Identifying, selecting and pruning fruiting quince
Q: I have become interested in growing fruiting quince and have several plants. Do they fruit on current year’s growth or last years? I need to prune them a bit. They are delicious if properly prepared.
I have Le page and Angers varieties mainly as pollinators in addition to Aromatnaya, Cookes Jumbo, Orange and Van Deamon. Plan to plant some new varieties before spring. To cook them I cut them up in quarters and boil until tender ( takes a while). Then add sugar( use same weight sugar as the quince weighed).Simmer for a while until you create a thick syrup.The quince will turn from the white color of the raw fruit to a beautiful orange or pink color. Amazing that a fruit that is so unappealing raw can be so delicious when cooked. I like to eat them with ice cream or simply by themselves.

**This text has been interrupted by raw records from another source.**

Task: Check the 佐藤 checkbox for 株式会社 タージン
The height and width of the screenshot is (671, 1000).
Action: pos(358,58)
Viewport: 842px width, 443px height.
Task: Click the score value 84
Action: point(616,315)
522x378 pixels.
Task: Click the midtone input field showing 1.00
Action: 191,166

A: I commonly see two different kinds of quince. “Flowering” quince, Chaenomeles speciosa, is flowering now, with red, white or pink blooms. The blossoms come from buds originating on last year’s growth. These shrubs can be pruned after flowering is finished.
“Fruiting” quince is a small tree that blooms on new wood. For best results, prune in winter to stimulate new growth in early spring which will then produce large quince fruit from which you can make your quince preserves.